今回のレビューは、1/35スケール ZOIDS ゾイドワイルド より、
“ZW 43 ゼロファントス” です。
“ZOIDS ゾイドワイルド” より、
謎の第三勢力ゾイド、
“M型 ゾウ種 ゼロファントス” が登場しました。
これまでのゾイドとは雰囲気が違う!? というような煽り文句でいきなり登場したゼロファントス。
発表直後は僕もいろいろと妄想してしまいましたが、結局のところはこれまでのワイルドシリーズゾイドのようなボーンフレームを持たない、言ってしまえば第2期までのゾイド(バイオゾイドを除く)に近い構造になっているというだけのことでした。
ちょっと期待し過ぎたかな。
ゾイドシリーズとほぼ同い年で、幼少期からずっと付き合いのある身としては、もちろん新鮮味はないですし、一方のワイルドシリーズで初めてゾイドを知った今の子供たちにしても、ボーン復元からの外装武装装着という一連の流がなくなったことに物足りなさを感じたりはしないかと心配になります。
僕はあまり設定を深掘りするほうではないのですが、アニメでも旧シリーズとの繋がりを臭わせている部分もあり、その流れで構造的にも旧シリーズに似たゾイドを登場せてきた、ということなのでしょうが・・すべてはアニメの中でおいおい語られていくのだと思います。
少なくともこのゼロファントスのキットの解説文には、“人類未到の地下神殿から突如出現した謎のゾイド” ということしか書かれていません。
人類未到の場所から現れたのに、普通にライダー乗ってるしね。
そのライダーは、古代ゾイド人の生き残りの地底人かなにかですかね?
それにしても、今さらワイルドシリーズと第2期までの旧シリーズを繋げる必要があるのかなぁ?

提供データ.
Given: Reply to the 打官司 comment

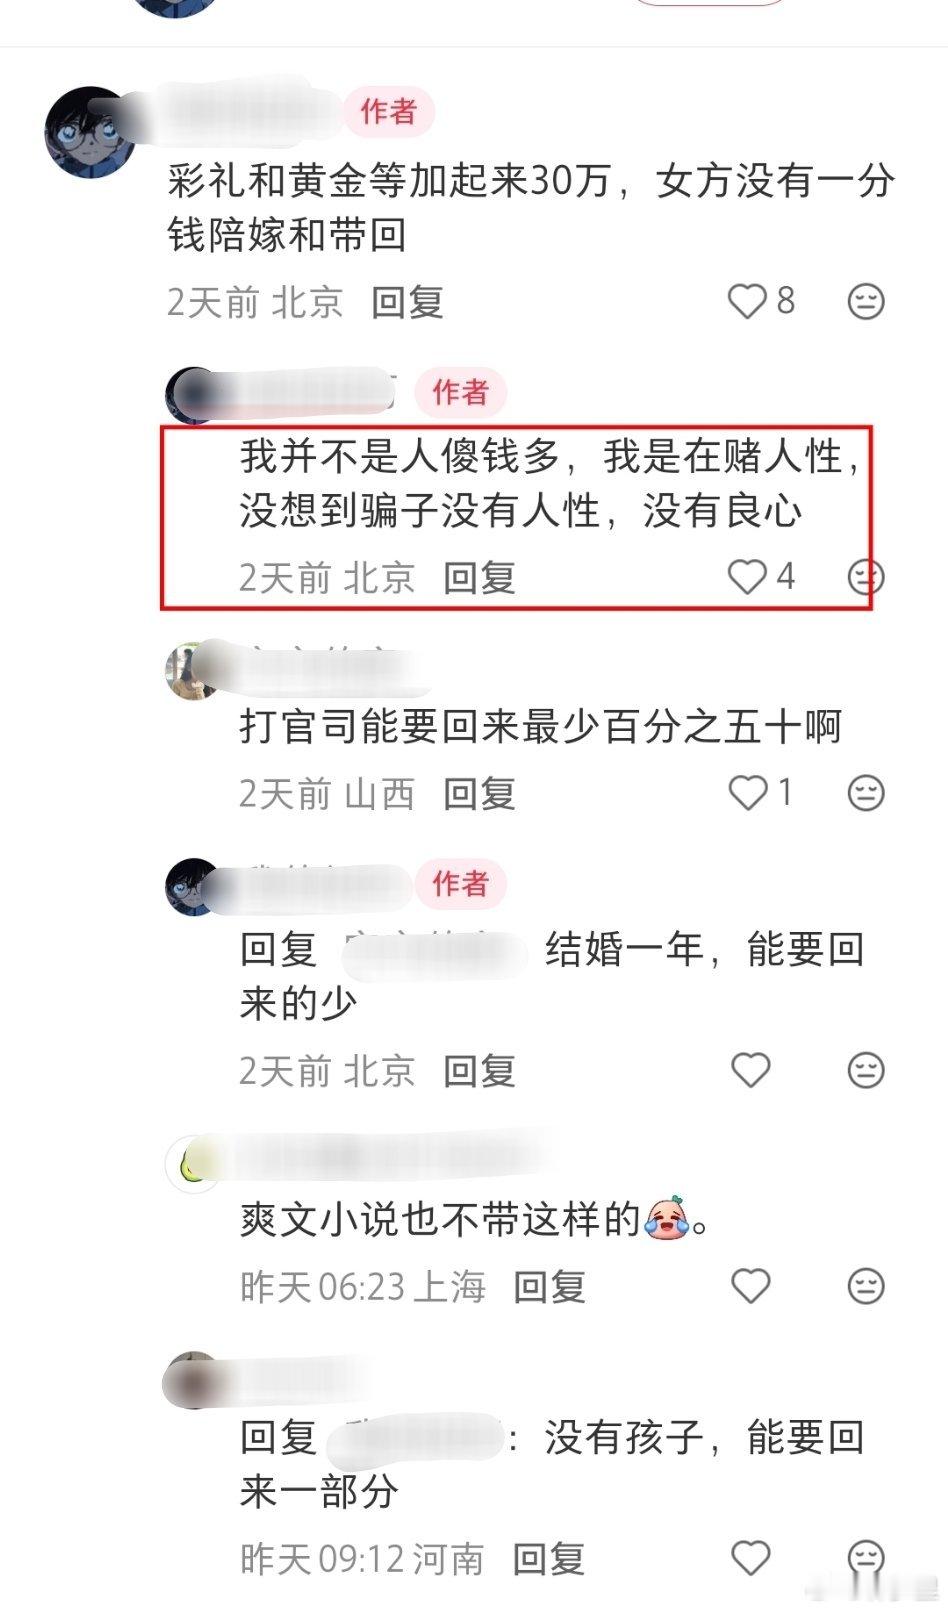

やること.
• a. ゼロファントスのレビューで、二重引用符“ ”に囲まれている語句をすべて書き出せ。
• b. ゼロファントスのレビューのうち「ゾイドシリーズとほぼ同い年で」で始まる段落を、要点を残して短くまとめよ。
• c. ゼロファントスのレビューを、最後の文の後から書き継げ。

回答.
• a.
・ZW 43 ゼロファントス
・ZOIDS ゾイドワイルド
・M型 ゾウ種 ゼロファントス
・人類未到の地下神殿から突如出現した謎のゾイド

• b. 筆者はゾイドシリーズとほぼ同い年で、幼少期から付き合ってきた。そのためゼロファントスに新鮮味はない。一方で、ワイルドシリーズで初めてゾイドを知った今の子供たちは、ボーン復元から外装・武装装着へと進む一連の流れがなくなったことを物足りなく感じるのではないかと心配している。

• c.
もはや僕は、旧シリーズとワイルドシリーズの関係を、ガンダムでいうところの宇宙世紀とアナザーみたいなものだと思っている部分もあったので、旧シリーズへのオマージュは大歓迎ですが、直接結びつけるのはなぁ・・
そもそもキットのスケールが旧シリーズは1/72、ワイルドシリーズが1/35なので同じ土俵で遊べませんし。
せめてワイルドシリーズが24ゾイドと並べられる1/24スケールだったならまだしも。
そういう意味でも、古参ファンへの配慮だとしたら微妙なところですし、逆に現在のメインターゲットからしたらシリーズコンセプトの崩壊ともとれるわけで、果たしてどういう評価になるのか・・
まぁ、今後サードシリーズがあると仮定して、ボーンフレームの全面廃止ということにはならないとは思いますが。
モノの出来以前の問題で、ちょっとモヤモヤします。
では、レビューしてきます。
ブラストユニット
今回はモーターユニットのほかにブラストギミック用の組み立て済みのユニットが2つ付属します。
スリングボム(後述)の装填ユニットですね。
これら2つで1組の装置となります。
なお、形状的にもギミック的にもゼロファントス専用となっているので、ほかのゾイドに流用はできません。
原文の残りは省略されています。